The Kaiser Family Foundation’s annual survey of employer health-insurance was released yesterday, and it showed a 9 percent increase in premiums for employer-sponsored premiums.

The average family plan now costs over $15,000. Employees kick in just over $4,000 directly, but most economists will tell you that they actually “pay” the remainder in the form of wages that are lower than they would be if this insurance was not provided by their employer. This is, as everybody knows, a staggering cost for most American families. And, while year-to-year changes in premiums may differ from underlying health care costs, the enormous increases in health spending in recent decades can pretty much be explained by these underlying medical costs – so if we want premiums to stop rising so fast, we better do something about these underlying costs.

One would be remiss to not point out that America’s largest single-payer insurance system (Medicare) actually has done a much better job of controlling health care costs than the private system that provides employer-sponsored insurance. Take the most recent estimates comparing per beneficiary costs in Medicare to costs of comparable benefits in private plans (table 13 here). If these private costs had matched the slower growth rate of Medicare over the past three decades, that $15,000 family plan would cost just over $10,000 today. And most experts think that there’s plenty to be done to even restrain Medicare’s costs. In short, there seems to be a lot of room to figure out how to reduce cost-growth – and very good reasons (about $5,000 worth, in the case of family premiums) to do it.

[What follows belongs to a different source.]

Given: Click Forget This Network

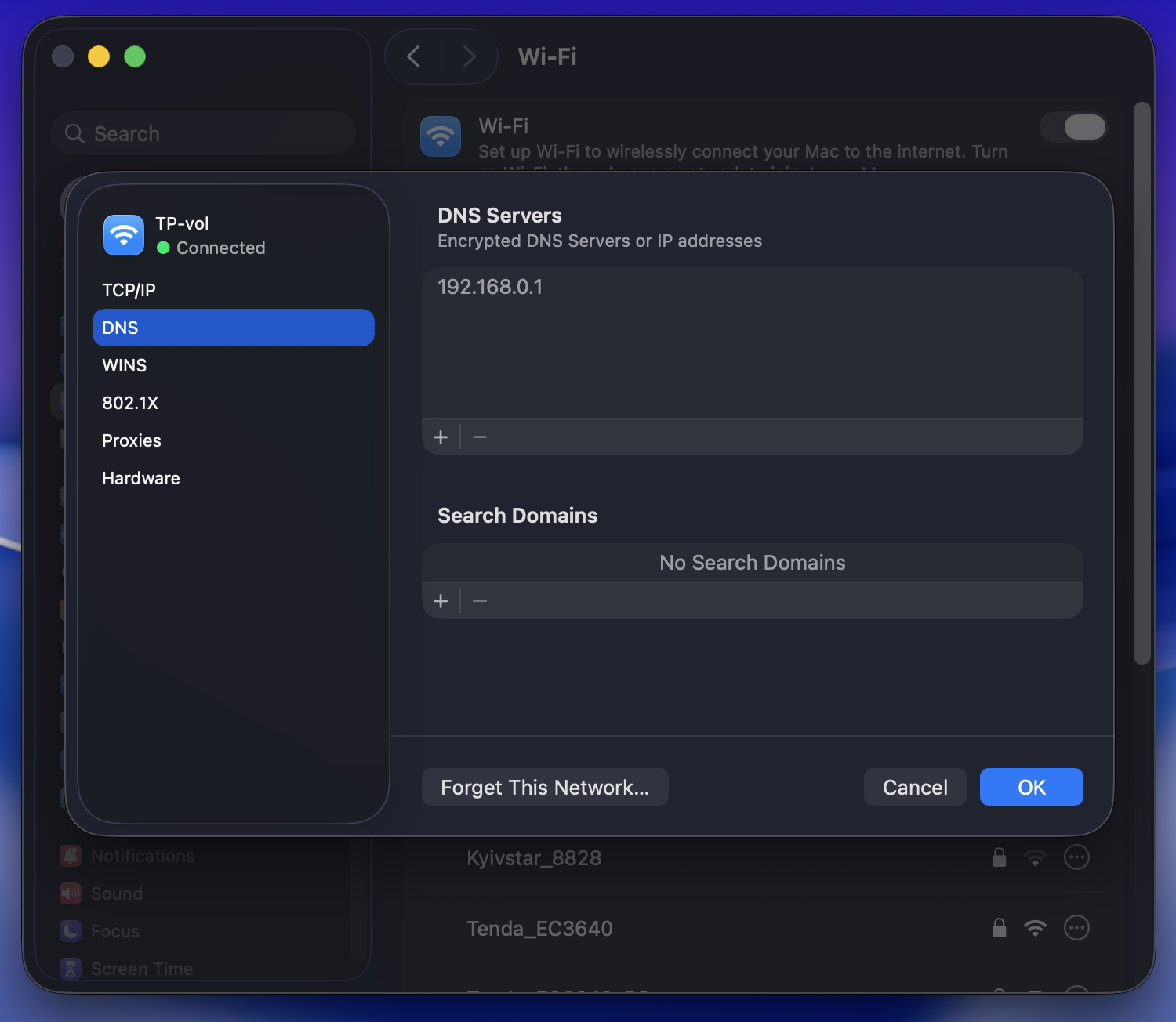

But, since the point of this post is more raw speculation, it’s also useful to think about the role of rising economic inequality in driving up health care costs. A recent paper in Health Affairs (gated, sorry) by Miriam J. Laugesen and Sherry A. Glied demonstrates that physician salaries (particularly specialists – orthopedists, in their study) are significantly higher in the United States than compared to even those in our rich industrial peers. The authors make the smart point that, “One explanation for the higher incomes of U.S. physicians may lie in the broader U.S. income structure. The share of income received by people in the top 1 percent of the U.S. income distribution far exceeds the corresponding share in the comparison countries.”

The intuition is simply that prospective doctors need to earn more as doctors in the United States in order to keep them from pursuing high-salary careers in finance, law, etc. The broader point is that if doctors are going to be in the upper reaches of the income distribution (which seems fine – they are well-trained, accomplished people), and if policies are pursued that drive vastly disproportional growth in these upper reaches, then this means my insurance premiums are going to get expensive; one person’s income is another person’s cost. This point applies to doctors’ salaries as well as to many other aspects of the medical-industrial complex (pharmaceutical companies, device-makers) and it’s one that we should think about right away when we read the Kaiser report.